▶ **TASK STATEMENT**: Set down, exactly as written, every line from the one containing "NEWS (166, 27)" through the end of the listing.

▶ **PROVIDED MATERIAL**:

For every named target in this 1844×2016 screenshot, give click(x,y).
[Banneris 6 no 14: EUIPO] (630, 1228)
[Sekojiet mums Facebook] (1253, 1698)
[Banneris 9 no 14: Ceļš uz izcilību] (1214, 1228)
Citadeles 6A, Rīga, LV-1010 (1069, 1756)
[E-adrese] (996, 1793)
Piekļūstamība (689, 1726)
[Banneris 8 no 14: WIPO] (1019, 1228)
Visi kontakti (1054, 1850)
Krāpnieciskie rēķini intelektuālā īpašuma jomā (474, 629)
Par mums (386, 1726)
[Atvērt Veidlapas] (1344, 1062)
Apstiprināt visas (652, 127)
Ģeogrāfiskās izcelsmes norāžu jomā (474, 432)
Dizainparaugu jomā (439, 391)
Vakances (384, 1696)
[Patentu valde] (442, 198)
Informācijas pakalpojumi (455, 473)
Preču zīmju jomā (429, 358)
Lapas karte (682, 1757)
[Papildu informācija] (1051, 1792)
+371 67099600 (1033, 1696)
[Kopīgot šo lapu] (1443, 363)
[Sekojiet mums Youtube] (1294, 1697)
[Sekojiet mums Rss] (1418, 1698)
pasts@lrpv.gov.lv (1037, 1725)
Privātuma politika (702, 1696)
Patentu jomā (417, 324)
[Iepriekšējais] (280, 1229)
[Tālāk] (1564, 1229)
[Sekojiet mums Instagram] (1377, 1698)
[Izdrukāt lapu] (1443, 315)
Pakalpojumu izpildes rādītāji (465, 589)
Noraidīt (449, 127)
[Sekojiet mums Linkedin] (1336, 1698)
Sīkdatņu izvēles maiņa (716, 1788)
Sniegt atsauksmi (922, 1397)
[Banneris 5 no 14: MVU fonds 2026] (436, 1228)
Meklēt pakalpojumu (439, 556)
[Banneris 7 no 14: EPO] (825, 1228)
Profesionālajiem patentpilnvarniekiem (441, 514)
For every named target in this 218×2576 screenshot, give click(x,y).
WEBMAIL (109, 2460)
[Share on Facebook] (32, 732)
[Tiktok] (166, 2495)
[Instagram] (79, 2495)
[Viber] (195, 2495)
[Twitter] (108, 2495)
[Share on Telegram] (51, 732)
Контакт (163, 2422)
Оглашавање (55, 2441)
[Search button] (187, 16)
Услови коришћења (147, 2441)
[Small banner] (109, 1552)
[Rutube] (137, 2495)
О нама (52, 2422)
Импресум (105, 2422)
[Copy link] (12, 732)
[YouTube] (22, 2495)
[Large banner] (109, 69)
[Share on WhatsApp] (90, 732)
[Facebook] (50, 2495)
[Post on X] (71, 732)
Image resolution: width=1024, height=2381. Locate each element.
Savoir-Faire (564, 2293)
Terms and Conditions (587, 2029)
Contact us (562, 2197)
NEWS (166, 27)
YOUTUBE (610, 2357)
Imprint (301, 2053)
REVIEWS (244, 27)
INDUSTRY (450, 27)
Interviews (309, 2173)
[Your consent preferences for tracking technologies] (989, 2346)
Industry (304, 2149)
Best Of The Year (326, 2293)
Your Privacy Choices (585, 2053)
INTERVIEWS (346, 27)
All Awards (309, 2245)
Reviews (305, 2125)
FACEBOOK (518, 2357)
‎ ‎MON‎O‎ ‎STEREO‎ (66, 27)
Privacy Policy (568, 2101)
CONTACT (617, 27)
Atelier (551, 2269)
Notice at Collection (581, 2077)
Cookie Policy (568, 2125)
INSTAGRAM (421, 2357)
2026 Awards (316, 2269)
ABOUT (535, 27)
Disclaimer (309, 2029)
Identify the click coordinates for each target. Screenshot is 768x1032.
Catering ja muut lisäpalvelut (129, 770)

▶ **YOUR SOLUTION**:
NEWS (166, 27)
YOUTUBE (610, 2357)
Imprint (301, 2053)
REVIEWS (244, 27)
INDUSTRY (450, 27)
Interviews (309, 2173)
[Your consent preferences for tracking technologies] (989, 2346)
Industry (304, 2149)
Best Of The Year (326, 2293)
Your Privacy Choices (585, 2053)
INTERVIEWS (346, 27)
All Awards (309, 2245)
Reviews (305, 2125)
FACEBOOK (518, 2357)
‎ ‎MON‎O‎ ‎STEREO‎ (66, 27)
Privacy Policy (568, 2101)
CONTACT (617, 27)
Atelier (551, 2269)
Notice at Collection (581, 2077)
Cookie Policy (568, 2125)
INSTAGRAM (421, 2357)
2026 Awards (316, 2269)
ABOUT (535, 27)
Disclaimer (309, 2029)
Identify the click coordinates for each target. Screenshot is 768x1032.
Catering ja muut lisäpalvelut (129, 770)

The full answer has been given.